- **Amaç 1**
Negev Arapları haberinde, birçok kişiyi hayati tehlike altında bırakan eksiklikler olarak sayılanların hepsini sıralayın.
- **Amaç 2**
Negev Arapları haberini son cümlesinden sonrasıyla sürdürün.

İsrail nüfusunun en yoksul kesimi: Negev Arapları

Resmi bir rapora göre sıralamada Negev Arapları’ndan sonra Ultra Ortodoks Yahudiler ve Etiyopya Yahudileri yer alıyor.

Negev'de yaşayan Bedevi köyü Savanin'deki öğrenciler (AFP)
Negev'de yaşayan Bedevi köyü Savanin'deki öğrenciler (AFP)
TT

İsrail nüfusunun en yoksul kesimi: Negev Arapları

Negev'de yaşayan Bedevi köyü Savanin'deki öğrenciler (AFP)
Negev'de yaşayan Bedevi köyü Savanin'deki öğrenciler (AFP)

İsrail Devlet Denetçisi Matanyahu Englman tarafından dün (Çarşamba) yayınlanan resmi bir raporda, genel olarak bedevi Arapların, özellikle ülkenin güneyinde yaşayan Negev (Necef) Arapları, ardından Etiyopya Yahudileri ve Ultra Ortodoks Yahudiler’in (Harediler), otoritenin ihmaline ve devlet kurumlarında güven eksikliğine maruz kalan İsrail’in en yoksul kesimi oldukları kaydedildi.
Rapor, Binyamin Netanyahu hükümetlerinin, 13 yıl boyunca devlet hizmetlerinde Arap toplumunun temsiline ilişkin belirledikleri nicel hedefi güncellemedikleri için Arap toplumunun devlet dairelerinde temsili alanında Araplar arasında ayrımcılığı sürdürme politikasını eleştirdi. Bu topluluklar, nüfusun yüzde 21'ini oluşturmalarına rağmen devlet hizmetlerindeki yüzdeleri yüzde 10'u geçmiyor.
Dün devlet başkanına teslim edilen raporda, Negev'deki 268 bin Arap vatandaşının ve özellikle de tanınmayan köylerin 105 bin sakininin ayrımcılığa, ihmale ve otorite yokluğuna maruz kaldığı belirtildi. Aynı zamanda altyapı, elektrik, temiz su ve füzelere karşı uyarı sisteminin olmaması gibi hayatın çeşitli yönlerindeki bariz ihmaller nedeniyle birçoğu hayati tehlike altında yaşıyor.

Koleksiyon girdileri
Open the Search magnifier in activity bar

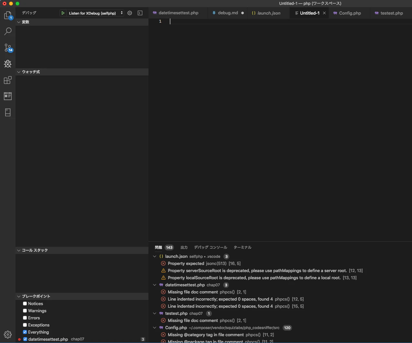coord(8,31)
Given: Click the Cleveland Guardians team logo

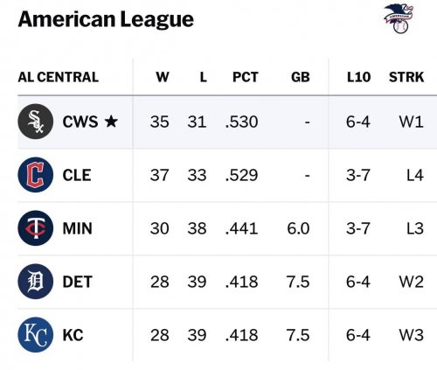Looking at the screenshot, I should (36, 175).
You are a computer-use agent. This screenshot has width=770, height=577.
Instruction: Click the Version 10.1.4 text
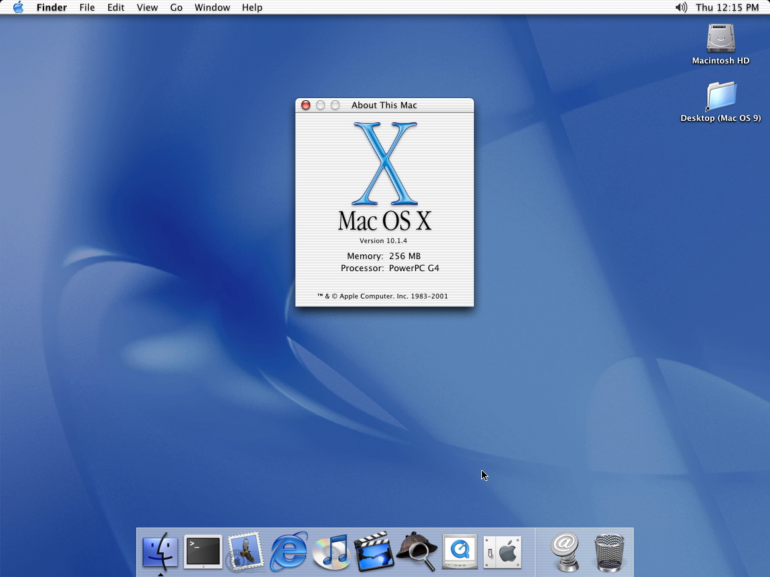click(383, 240)
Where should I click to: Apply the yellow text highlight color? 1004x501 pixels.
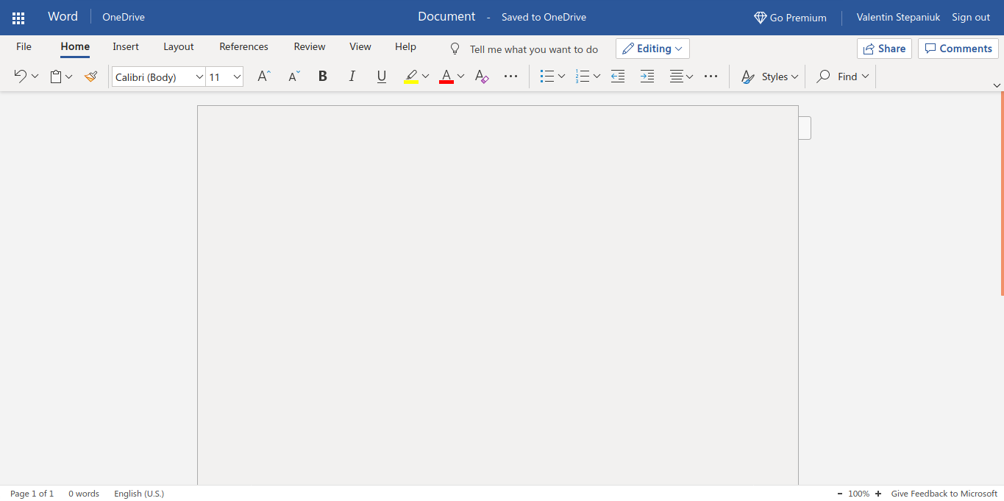point(411,77)
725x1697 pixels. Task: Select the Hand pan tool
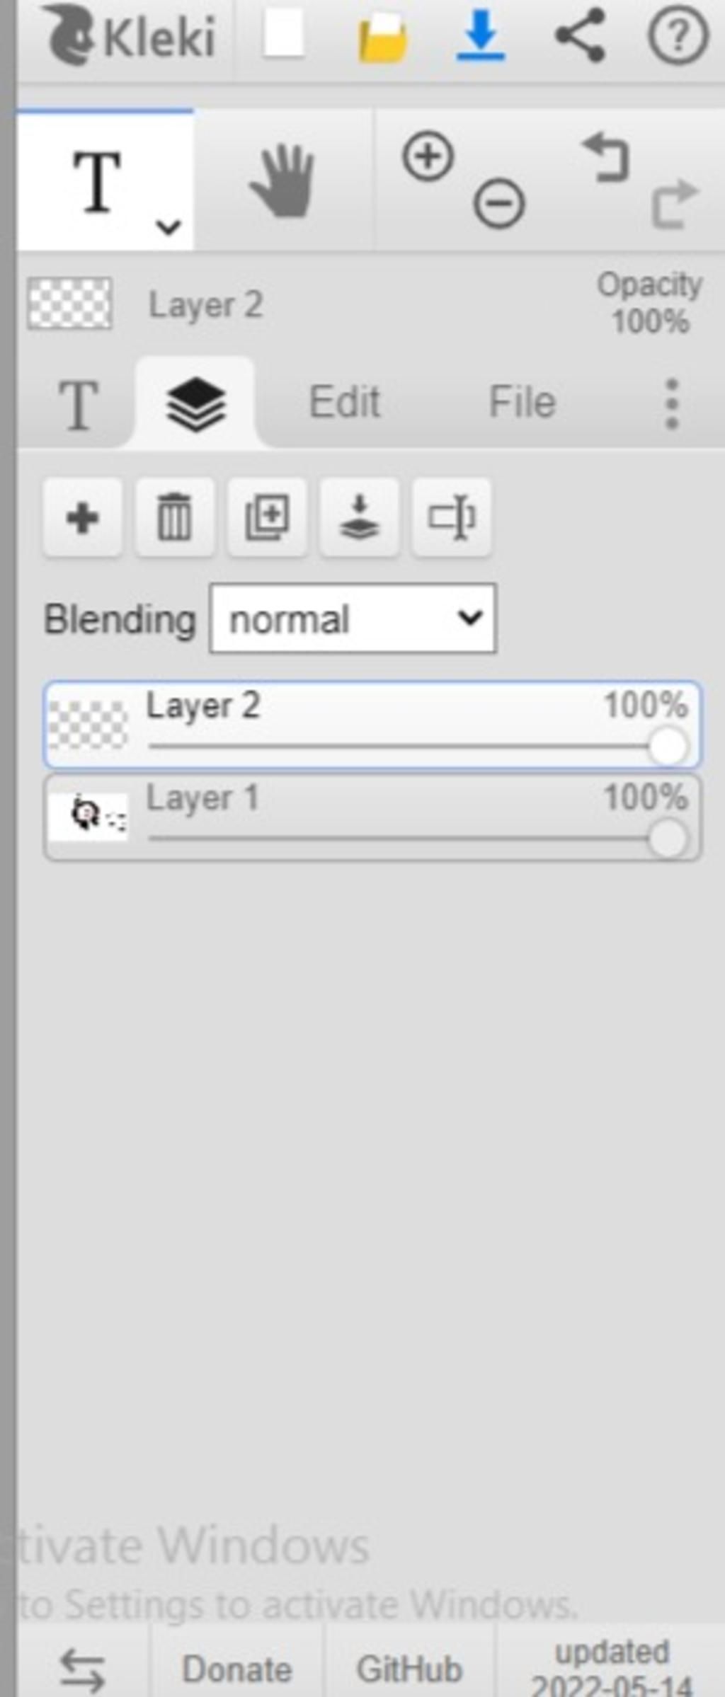282,180
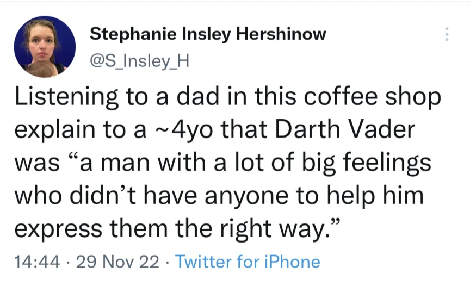Open the round profile avatar photo
This screenshot has width=470, height=286.
click(x=45, y=47)
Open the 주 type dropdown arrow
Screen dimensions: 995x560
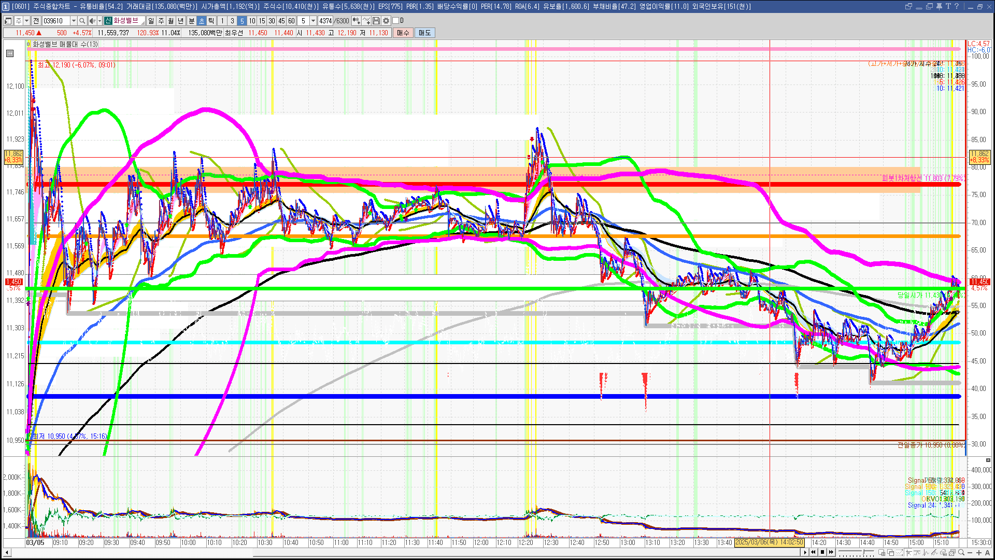pos(26,21)
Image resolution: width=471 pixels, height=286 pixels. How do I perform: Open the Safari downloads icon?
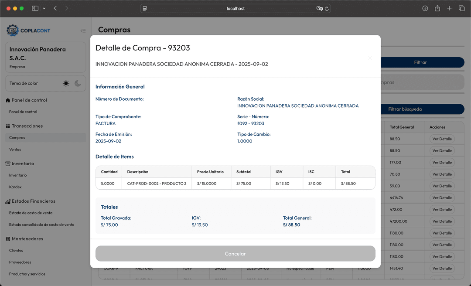(425, 8)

- **Görev sonucu 1**
altyapı, elektrik, temiz su, füzelere karşı uyarı sistemi

- **Görev sonucu 2**
Rapor bu koşullara örnek olarak el-Azazime Bedevi topluluğunu örnek göstererek, iki ilkokulda (el-Azazime A ve el-Azazime B) ve 13 anaokulunda yaklaşık 3 bin öğrenci olduğunu ve bunların tehlikeli bir sanayi bölgesindeki binalarda eğitim gördüğünü belirtti. Hükümetin havaya salınan gazlar ve kimyasallar nedeniyle eğitim kompleksini taşımaya karar verdiği ancak kararın uygulanmadığı ifade edildi. Söz konusu bölge Sanayi Konseyi (Neot Hovav) olarak biliniyor ve tehlikeli maddelerden yapılmış kimyasallar, böcek ilaçları ve diğer kimyasal ürünler üreten 20 fabrikayı içeriyor.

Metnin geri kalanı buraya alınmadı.